Kemudian Sang Buddha mengajarkan bahwa hendaknya untuk mendapatkan kemajuan materi atau kekayaan, seseorang diharapkan :
  • melakukan segala pekerjaan dengan penuh usaha (utthana sampada),
  • menjaga kekayaan yang telah ia dapat (arakkha sampada),
  • hidup seimbang (samajivikata), dan
  • bergaul dengan para sahabat yang bisa hidup bersama baik dalam keadaan susah dan senang.

Sedangkan untuk mendapatkan kebahagiaan di dunia-dunia berikutnya, Pattakamma Sutta dan Vyagghapajja
Sutta menerangkan empat syarat yang diperlukan agar seseorang bisa mendapatkan kebahagiaan di alam-
alam berikutnya, yaitu:

1. Saddha: seseorang mempunyai keyakinan kepada Buddha Dhamma
2. Sila: seorang diharapkan untuk melaksanakan Pancasila, yaitu
menghindari diri dari pembunuhan, pencurian, perzinaan, berbohong, dan
minum-minuman keras memabukkan.
3. Caga: praktik kemurahan hati untuk mengurangi kemelekatan kepada materi.
4. Pabba: pengembangan kebijaksanaan untuk pembebasan dari penderitaan.

Keempat hal ini adalah sangat penting, di mana seseorang tidak hanya mengejar materi belaka atau
memandang materi sebagai tujuan yang harus dikumpulkan untuk pribadi, tetapi seseorang akan berpikir bahwa materi seharusnya digunakan sebagai salah satu sarana untuk melenyapkan penderitaan.

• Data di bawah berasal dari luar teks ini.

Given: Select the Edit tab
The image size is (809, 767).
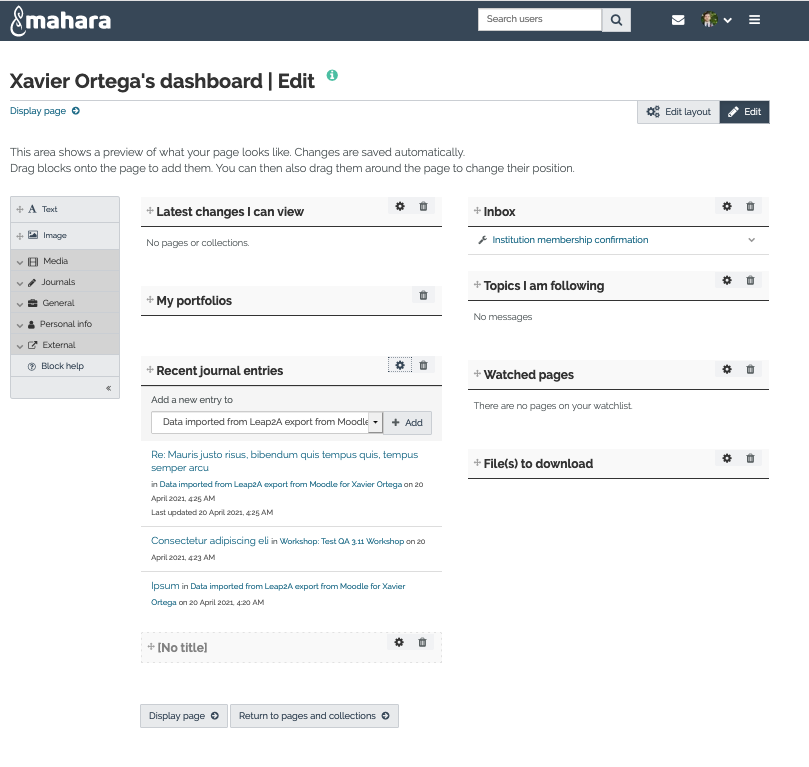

Dalam usaha mengumpulkan kekayaan, hendaknya seseorang harus melakukan segala kegiatannya dengan
jalan yang benar. Misalnya, kepada para pedagang, Sang Buddha telah menasihati untuk menghindari penipuan dengan jalan menipu alat pengukur timbangan (tulakuta), dan menipu dalam dengan memalsu uang dan sebagainya.

Selanjutnya, Angguttara Nikaya menjelaskan seseorang seharusnya menghindari diri dari lima macam
perdagangan yang bisa membahayakan bagi dirinya sendiri dan juga mahkluk lain, seperti
  • satta vanijja (perdagangan perbudakan),
  • sattha vanijja (perdagangan persenjataan),
  • mamsa vanijja (perdagangan mahluk hidup),
  • majja vanijja (perdagangan minum-minuman keras), dan
  • visa vanijja (perdagangan racun, termasuk ganja, morfin, dan sebagainya).

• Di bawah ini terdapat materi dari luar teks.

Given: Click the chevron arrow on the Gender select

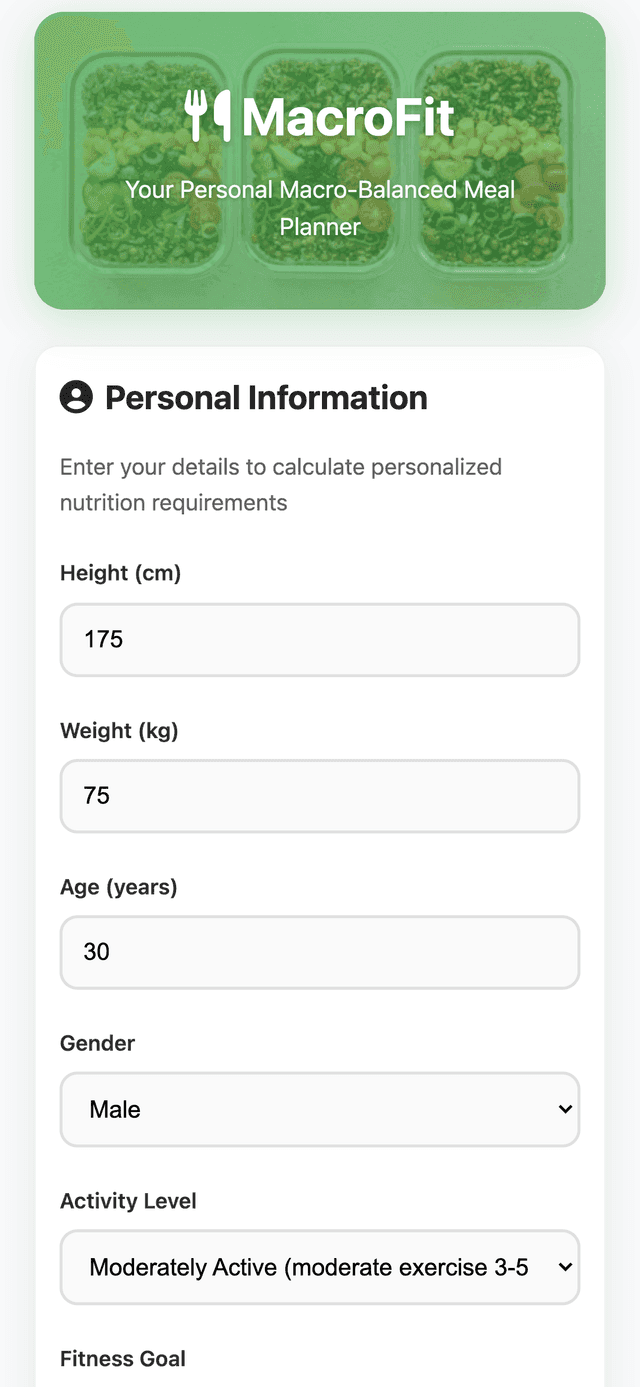Looking at the screenshot, I should [x=565, y=1109].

Ambalatthika Rahulovada Sutta menegaskan kriteria tentang pekerjaan terbaik yang dilakukan oleh para pengikut Sang Buddha.
Jika suatu pekerjaan yang dilakukan adalah menimbulkan manfaat untuk dirinya sendiri dan bermanfaat untuk orang lain serta bermanfaat untuk kedua-duanya maka pekerjaan tersebut adalah pekerjaan yang terpuji.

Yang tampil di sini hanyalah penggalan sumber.